Last Updated: 18 Dec, 2020

Match Specific Pattern

Easy
Asked in company
HSBC

Problem statement

Ninja has given you a list of WORDS and a PATTERN string. Your task is to find all such words in the list which match the given pattern. A valid match is found if and only if every character in the pattern is uniquely mapped to a character in a word.

Example:

Let the list of words be {cod, zcz} and the pattern be ‘nin’.
For each word in the list, we will check whether the word matches the pattern or not:

For the word ‘cod’:
Letter ‘n’ in the pattern maps to letter ‘c’ in the word.
Letter ‘i’ in the pattern maps to letter ‘o’ in the word.
Letter ‘n’ in the pattern maps to letter ‘d’ in the word.

As the same letter ‘n’ in the pattern, maps to two different letters ‘c’ and ‘d’ in the word. Hence, ‘cod’ is not a valid match.

For the word 'zcz':
Letter ‘n’ in the pattern maps to letter ‘z’ in the word.
Letter ‘i’ in the pattern maps to letter ‘c’ in the word.
Letter ‘n’ in the pattern maps to letter ‘z’ in the word.

As every letter in the pattern maps uniquely to a corresponding letter in the word. Hence 'zcz' is a valid match.
Input format:
The very first line of input contains an integer ‘T’ denoting the number of test cases. 

The first line of every test case contains an integer ‘N’ denoting the number of words present in the list. 

The second line of every test case contains ‘N’ space-separated strings denoting the words in the list.

The third line of every test case contains the pattern string.
Output format:
For each test case, print space-separated words which are a valid match with the given pattern. 
Note:
Print the words in the same order in which they occur in the list.
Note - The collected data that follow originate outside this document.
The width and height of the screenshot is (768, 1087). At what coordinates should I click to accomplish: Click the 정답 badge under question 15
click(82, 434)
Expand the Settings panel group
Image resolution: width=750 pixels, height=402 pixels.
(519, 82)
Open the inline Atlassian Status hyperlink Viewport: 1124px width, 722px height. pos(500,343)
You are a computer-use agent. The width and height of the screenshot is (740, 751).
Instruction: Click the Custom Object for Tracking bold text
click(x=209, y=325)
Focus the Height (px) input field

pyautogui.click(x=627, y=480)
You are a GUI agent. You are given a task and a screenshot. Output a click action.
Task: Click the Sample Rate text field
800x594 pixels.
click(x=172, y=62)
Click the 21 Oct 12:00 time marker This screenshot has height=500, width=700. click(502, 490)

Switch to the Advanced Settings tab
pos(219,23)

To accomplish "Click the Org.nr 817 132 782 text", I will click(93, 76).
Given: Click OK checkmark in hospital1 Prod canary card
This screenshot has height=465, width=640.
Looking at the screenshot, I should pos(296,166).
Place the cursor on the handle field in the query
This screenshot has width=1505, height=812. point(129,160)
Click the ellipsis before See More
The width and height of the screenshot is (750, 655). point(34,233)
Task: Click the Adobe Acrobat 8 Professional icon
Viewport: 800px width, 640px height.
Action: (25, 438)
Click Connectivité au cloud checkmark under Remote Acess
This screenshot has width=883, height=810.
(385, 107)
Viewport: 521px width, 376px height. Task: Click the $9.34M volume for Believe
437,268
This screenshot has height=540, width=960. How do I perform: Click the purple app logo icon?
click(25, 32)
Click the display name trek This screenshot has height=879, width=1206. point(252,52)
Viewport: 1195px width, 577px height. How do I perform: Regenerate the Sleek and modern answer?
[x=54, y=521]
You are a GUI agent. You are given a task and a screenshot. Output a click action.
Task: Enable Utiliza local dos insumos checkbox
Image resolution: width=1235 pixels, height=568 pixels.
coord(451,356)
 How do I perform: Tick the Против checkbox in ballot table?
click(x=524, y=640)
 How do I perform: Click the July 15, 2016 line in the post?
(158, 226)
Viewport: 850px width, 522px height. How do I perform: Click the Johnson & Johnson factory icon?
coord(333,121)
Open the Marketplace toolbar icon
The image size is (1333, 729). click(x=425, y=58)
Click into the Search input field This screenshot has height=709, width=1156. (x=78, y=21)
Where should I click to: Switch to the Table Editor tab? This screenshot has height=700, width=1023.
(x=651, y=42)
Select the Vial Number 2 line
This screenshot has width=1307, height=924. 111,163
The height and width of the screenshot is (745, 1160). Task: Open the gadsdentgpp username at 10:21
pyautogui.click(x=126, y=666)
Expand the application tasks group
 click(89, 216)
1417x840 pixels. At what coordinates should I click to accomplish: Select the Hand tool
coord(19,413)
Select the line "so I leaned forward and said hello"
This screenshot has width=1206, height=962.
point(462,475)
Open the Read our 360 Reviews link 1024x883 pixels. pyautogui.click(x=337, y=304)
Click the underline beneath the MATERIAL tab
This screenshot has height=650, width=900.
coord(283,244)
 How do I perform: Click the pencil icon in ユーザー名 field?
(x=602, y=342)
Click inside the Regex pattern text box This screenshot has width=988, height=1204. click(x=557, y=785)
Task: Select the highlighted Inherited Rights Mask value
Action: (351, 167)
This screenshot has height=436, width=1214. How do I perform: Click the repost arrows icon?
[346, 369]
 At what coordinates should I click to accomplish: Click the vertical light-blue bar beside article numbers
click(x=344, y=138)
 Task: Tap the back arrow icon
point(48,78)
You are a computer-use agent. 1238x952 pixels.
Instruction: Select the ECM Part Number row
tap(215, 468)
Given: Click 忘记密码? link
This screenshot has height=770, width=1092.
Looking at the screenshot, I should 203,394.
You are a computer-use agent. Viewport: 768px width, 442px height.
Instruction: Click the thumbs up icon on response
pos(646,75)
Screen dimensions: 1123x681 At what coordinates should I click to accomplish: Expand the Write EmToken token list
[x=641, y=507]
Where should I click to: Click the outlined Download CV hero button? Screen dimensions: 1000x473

You do not need to print anything, it has already been taken care of. Just implement the given function.
Constraints:
1 <= T <= 10 
1 <= N <= 10 ^ 2
1 <= Length of pattern, Length of each word <= 10 ^ 3

Time Limit: 1 sec

Approaches

01 Approach

The idea is to generate hashes of each word present in the list and compare this hash value with the hash of the pattern string. 

  • Firstly, It should be noted that a word can match the pattern only if the length of the word is equal to the length of the pattern. So, before generating the hash value, we must compare the lengths to check whether they are equal or not to get the answer in ease.
  • Otherwise, If the hash value of the pattern as well as the word matches, it tells us that the pattern and the word have the same structure i.e. it’s a valid word.

How do we generate a hash for a given word or pattern?

  • A simple way to generate the hash would be to assign a unique integer to every distinct character in the word (and pattern) one by one, thereby generating a string of integers. This string of integers acts as a hash value for the word (or pattern).
  • If the hash value of the word matches with the pattern, the word added to the list of valid words. Hence, we can use this check for the similarity between the word and the pattern.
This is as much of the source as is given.